TITLE:
Urbanization and Other Land Use Land Cover Change Assessment in the Greater Kumasi Area of Ghana
AUTHORS:
Addo Koranteng, Isaac Adu-Poku, Bernard Fosu Frimpong, Jack Nti Asamoah, John Agyei, Tomasz Zawiła-Niedźwiecki
KEYWORDS:
Urbanization, Maximum Likelihood Classifier (MLC), Urban Sprawl, Change Detection, Forest Loss
JOURNAL NAME:
Journal of Geoscience and Environment Protection,
Vol.11 No.5,
May
31,
2023
ABSTRACT: Urbanization
posits the expression of urban expanse expansion due to population growth, rise
in built-up areas, high population density and its correspondingly urban way of
life. Unrestrained impetus of development and land use land cover change (LULCC)
portent several issues such as unlawful urban sprawl, loss of agricultural land,
forest loss and other associated complications. This study analyzed the dynamics
of urbanization and other LULCC in Ghana’s Greater Kumasi area via Landsat images
(TM 1986, OLI 2013 and OLI 2023) using ERDAS Imagine, Idrisi and ArcGIS software.
Implementing supervised classification technique, the Maximum Likelihood Classifier
(MLC) procedure was employed to categories the study area into five LULC classes.
Accuracy assessment undertaken on the resultant LULC maps was deemed very satisfactory.

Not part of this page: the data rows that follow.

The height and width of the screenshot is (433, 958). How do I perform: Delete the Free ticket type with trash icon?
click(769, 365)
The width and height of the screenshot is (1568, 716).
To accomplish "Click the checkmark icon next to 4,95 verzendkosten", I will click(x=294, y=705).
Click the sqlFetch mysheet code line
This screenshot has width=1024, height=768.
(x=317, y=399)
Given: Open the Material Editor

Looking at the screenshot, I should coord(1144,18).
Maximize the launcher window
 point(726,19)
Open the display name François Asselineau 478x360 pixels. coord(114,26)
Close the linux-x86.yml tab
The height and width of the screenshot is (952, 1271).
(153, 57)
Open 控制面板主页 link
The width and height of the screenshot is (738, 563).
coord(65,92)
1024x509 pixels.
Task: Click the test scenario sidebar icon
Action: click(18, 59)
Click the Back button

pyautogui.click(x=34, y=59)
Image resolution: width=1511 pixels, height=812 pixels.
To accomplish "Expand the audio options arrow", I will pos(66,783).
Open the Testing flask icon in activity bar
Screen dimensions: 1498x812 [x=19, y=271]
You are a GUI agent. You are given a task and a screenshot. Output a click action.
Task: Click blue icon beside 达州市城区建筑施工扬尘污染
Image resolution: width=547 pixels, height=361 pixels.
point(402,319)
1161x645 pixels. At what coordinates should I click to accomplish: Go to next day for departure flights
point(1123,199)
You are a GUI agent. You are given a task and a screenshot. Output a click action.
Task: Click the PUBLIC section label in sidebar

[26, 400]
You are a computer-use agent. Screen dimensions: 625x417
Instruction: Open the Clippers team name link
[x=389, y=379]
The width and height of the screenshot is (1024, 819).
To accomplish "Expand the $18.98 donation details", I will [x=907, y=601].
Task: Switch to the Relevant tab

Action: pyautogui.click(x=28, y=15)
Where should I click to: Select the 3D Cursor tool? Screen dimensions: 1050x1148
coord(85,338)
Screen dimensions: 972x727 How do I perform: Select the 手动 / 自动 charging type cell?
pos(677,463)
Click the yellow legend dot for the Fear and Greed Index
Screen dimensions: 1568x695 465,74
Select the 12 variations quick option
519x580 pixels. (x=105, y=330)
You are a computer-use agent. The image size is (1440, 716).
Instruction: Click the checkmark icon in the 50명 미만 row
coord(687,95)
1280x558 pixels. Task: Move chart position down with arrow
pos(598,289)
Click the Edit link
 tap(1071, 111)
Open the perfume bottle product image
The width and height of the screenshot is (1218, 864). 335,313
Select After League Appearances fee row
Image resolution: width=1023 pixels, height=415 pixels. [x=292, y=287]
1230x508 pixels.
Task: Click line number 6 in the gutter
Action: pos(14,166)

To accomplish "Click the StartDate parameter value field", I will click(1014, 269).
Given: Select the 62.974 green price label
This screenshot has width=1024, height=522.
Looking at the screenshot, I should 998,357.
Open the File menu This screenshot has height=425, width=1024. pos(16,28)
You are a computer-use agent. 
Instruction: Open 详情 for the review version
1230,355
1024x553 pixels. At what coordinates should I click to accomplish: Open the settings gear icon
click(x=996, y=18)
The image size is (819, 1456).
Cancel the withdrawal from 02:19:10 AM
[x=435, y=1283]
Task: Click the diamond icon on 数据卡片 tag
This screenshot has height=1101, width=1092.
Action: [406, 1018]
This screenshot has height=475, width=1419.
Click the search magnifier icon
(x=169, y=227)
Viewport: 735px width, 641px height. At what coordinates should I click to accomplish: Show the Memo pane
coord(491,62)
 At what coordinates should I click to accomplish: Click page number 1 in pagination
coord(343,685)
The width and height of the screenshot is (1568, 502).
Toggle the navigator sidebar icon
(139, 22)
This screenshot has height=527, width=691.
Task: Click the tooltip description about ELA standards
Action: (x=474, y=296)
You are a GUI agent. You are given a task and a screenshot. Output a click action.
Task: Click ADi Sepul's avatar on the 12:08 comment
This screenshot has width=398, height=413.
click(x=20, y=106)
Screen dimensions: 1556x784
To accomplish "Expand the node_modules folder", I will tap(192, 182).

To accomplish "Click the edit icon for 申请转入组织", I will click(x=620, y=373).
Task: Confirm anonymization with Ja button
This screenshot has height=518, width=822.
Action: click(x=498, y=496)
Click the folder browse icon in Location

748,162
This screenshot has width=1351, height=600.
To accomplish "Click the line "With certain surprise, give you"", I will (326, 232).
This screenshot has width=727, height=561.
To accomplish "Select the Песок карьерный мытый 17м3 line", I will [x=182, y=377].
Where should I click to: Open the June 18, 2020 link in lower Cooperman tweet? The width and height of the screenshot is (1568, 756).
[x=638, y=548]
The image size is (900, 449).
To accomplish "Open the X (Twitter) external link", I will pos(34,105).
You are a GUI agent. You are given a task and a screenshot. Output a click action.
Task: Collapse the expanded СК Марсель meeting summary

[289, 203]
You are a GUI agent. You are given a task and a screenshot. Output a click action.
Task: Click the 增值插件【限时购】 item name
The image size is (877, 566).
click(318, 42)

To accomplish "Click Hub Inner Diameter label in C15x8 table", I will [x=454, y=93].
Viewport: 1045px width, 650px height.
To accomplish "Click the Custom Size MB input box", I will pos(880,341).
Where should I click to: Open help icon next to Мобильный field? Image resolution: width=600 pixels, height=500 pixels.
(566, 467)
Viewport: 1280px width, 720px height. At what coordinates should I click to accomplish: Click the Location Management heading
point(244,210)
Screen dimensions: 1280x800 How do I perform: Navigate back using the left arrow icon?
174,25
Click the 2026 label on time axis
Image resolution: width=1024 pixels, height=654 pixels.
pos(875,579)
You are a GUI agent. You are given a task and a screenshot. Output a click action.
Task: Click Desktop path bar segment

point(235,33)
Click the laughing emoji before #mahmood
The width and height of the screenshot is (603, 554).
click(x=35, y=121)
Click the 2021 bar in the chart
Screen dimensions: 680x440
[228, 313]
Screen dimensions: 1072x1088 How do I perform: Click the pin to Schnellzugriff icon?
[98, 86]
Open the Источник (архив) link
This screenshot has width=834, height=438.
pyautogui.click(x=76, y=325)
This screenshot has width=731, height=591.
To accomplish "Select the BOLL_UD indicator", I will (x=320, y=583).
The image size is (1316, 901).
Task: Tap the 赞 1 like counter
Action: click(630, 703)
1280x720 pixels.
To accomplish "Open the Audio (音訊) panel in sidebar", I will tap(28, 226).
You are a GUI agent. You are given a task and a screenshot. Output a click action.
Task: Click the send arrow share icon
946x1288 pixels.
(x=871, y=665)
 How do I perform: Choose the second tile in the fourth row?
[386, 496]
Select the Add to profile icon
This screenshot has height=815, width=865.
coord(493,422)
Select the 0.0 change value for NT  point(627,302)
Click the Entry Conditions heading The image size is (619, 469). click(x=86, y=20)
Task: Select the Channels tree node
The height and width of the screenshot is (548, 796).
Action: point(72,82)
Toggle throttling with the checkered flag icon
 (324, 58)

The results from 1986-2023 pointed to an upsurge in a built-up extent as of 8% to 41%, a decrease
in Closed Forest from 9% to 4%, another decrease in Open Forests from 64% to 33%,
a slight increase from 16% to 20% in farmlands and a stable level of water share.
Further analysis indicated that the study area had undergone LULCC within the periods
1986-2013 and 2013-2023 at 60% and 37% respectively. The findings showed uncontrolled urban sprawling
along major roads and forest loss as deforestation outside protected areas and degradation
in protected forest. The monitoring of urbanization and other LULCC is important
for local, and national governments and other bodies charged with the implementation
of programs and policies that manage and utilize natural resources. Development
adapts to mitigate the effect on the environment.